What you have to do: According to Michael Penn in the interview below, why might a performance not sound the way the sound check did?
[START OF Passage provided]
Michael Penn: Long Way Down

I’ve been a Michael Penn fan for years. It was a performance of “Long Way Down” on a KCRW live album that hooked me. His word play was clever, intelligent and, well, adult. He may have been garnering some radio airplay (at the time), but his singer/songwriter fare — like wife Aimee Mann’s — was light years from Jewel or Hootie or even, God Bless her, Tracey Chapman. And his musicianship! His songs are — what could be better? — deep and simple. He was onto Jon Brion way before he became Hollywood’s favorite composer (“Magnolia,” “Punch Drunk Love,” “I Heart Huckabees”). Again, his pop songs are hooky and compelling but in a grown up way.

Way back in 1996, Michael was my first on-camera MTV News interview. He was releasing “Resigned,” his last ditch effort with Sony. He had a buddy along with him at his Fez gig, a little nerdy lookin’ guy named Paul Thomas Anderson. “And what do you do?” a 25-year-old version of me asked.

Michael’s long since been one of my few musical heroes. His records are intelligent and uncompromising. He wrestled with RCA and Sony and (eventually) won. “My dad fought in World War II,” he says. “He’d find it ironic that I spent half of my life at war with the Axis Powers.” More importantly, though, he has been a musical inspiration. His “Little Black Box” inspired my “Crash Site.” His “Bunker Hill” inspired my “Summer’s Gone.” In short, I wouldn’t be me without him.


It’s an unseasonably hot and hazy April afternoon (they’d call it earthquake weather in Los Angeles) when Michael calls me from his cell phone. He’s pacing outside of Joe’s Pub in the East Village. After an eight year hiatus spent extricating himself from his former record label, he’s is in town to drum up support for his forthcoming independent release, “Mr. Hollywood Jr. … 1947.” He clearly doesn’t relish the dog and pony show, but he’s in good, if guarded, spirits as we discuss getting back on the horse.

BW: Hey, man. How did sound check go?

MP: You know, as good as those can go.

BW: You cross your fingers that the sound doesn’t change drastically between the time you check it and the time you perform.

MP: Yeah, exactly. When you have, you know, a couple hundred people [acting as] sound absorption sponges and they can be to probably change the music dynamics of a room. And then you have the energy and nerves of a show sort of making your hand grip your guitar and nervous tension that pulls everything out of tune. All those fun things.

BW: That still happens? After all these years of performing, nerves still happen?

MP: Of course it still happens. Performing doesn’t exactly come naturally to me.

BW: So you’re mid-way through the tour. How’s it going?

MP: Well, it feels good. I mean, there’s a certain exhilaration of the notion of starting over and paying my dues again. It’s good.

BW: Tell me about your new record “Mr. Hollywood Jr. … 1947.” At what point in the song writing or recording process did you discover the place and time element to the album cycle?
[END OF Passage provided]
[START OF Data section]
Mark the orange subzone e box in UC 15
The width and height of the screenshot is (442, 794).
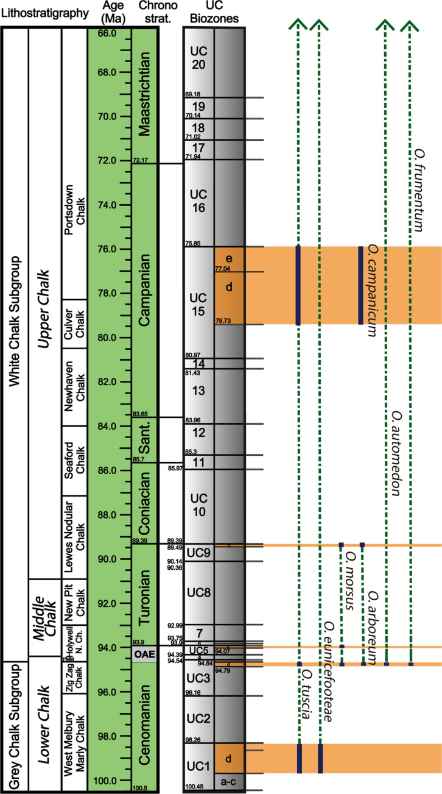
[END OF Data section]
Exercise response: Once a couple hundred people fill the room, they act as sound absorption sponges and change its musical dynamics. In addition, the energy and nerves of a show make the hand grip the guitar, and that nervous tension pulls everything out of tune.